I didn’t want to teach it,
So I taught it as if the words were isolated from their lives.
But the pictures these officers imprinted on my mind
during the free moments in our class
made me realize WAR is more than terminology taught.
The words I teach and they must follow in their combat
will mean SURVIVAL to them.
The task ahead suddenly seemed ominous. Frightening.
I wanted to save them all from needing such training.
These young frightened Salvadorians who’d lost fingers,
The Africans who’d been fighting for thirty years.

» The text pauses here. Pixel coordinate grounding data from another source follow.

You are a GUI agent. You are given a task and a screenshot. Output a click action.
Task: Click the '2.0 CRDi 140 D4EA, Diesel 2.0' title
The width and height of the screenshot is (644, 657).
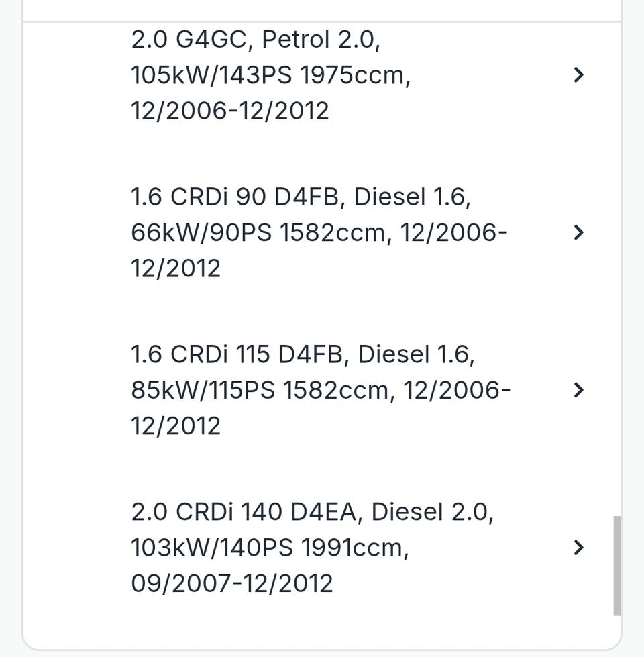pyautogui.click(x=312, y=512)
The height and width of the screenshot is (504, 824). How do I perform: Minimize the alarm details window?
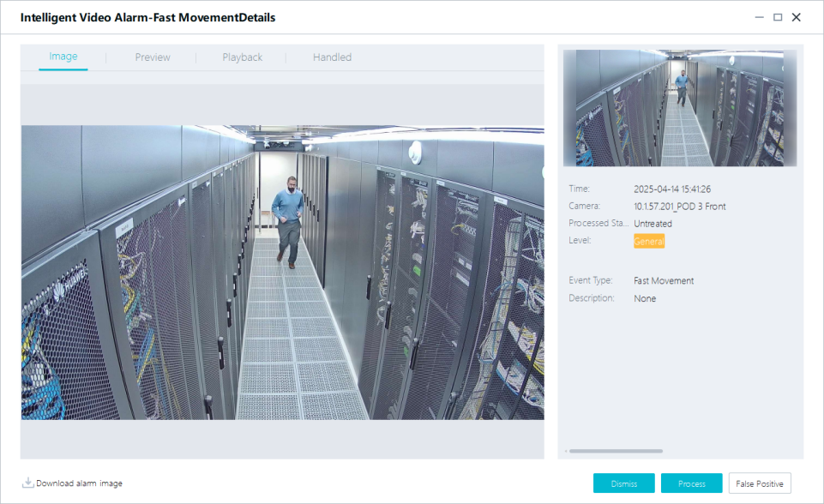click(759, 17)

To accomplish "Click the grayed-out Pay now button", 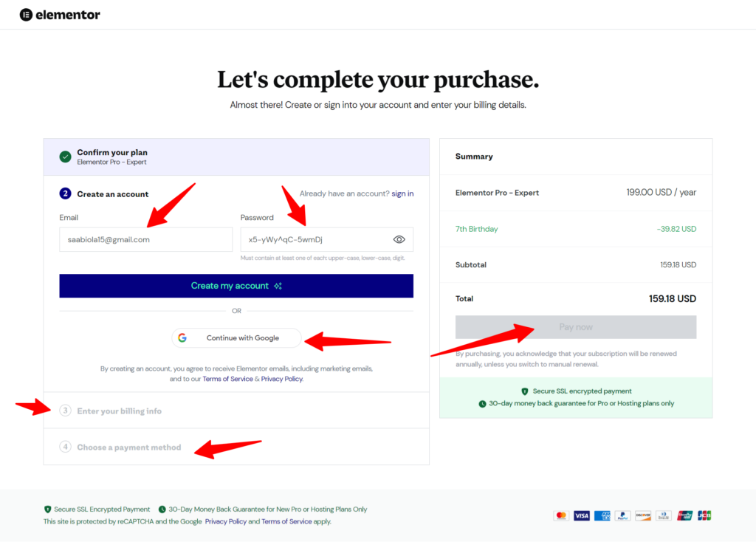I will tap(575, 326).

The Honduran who spoke of guerilleros.
I suddenly hated my job then.
It seemed insignificant and hypocritical to touch on terms
so close to their lifestyles that they might come to life,
while we teachers remained in the security
of the artificial environment of our classrooms,
spouting more war-like words, affecting the lives
of yet other students
In spite of my misgivings,
the “One great week ahead” grin
I wasn’t surprised that our friendship lasted
beyond the NBC class.
I was their friend, their cheerleader, their game leader
Familiarity with these words took away some of the sting
Valenzuela shouted “BINGO!” with great fanfare at long last;
Those army students from around the world
taught me to value my life and freedom
I gave them a chance to talk about what they’d experienced.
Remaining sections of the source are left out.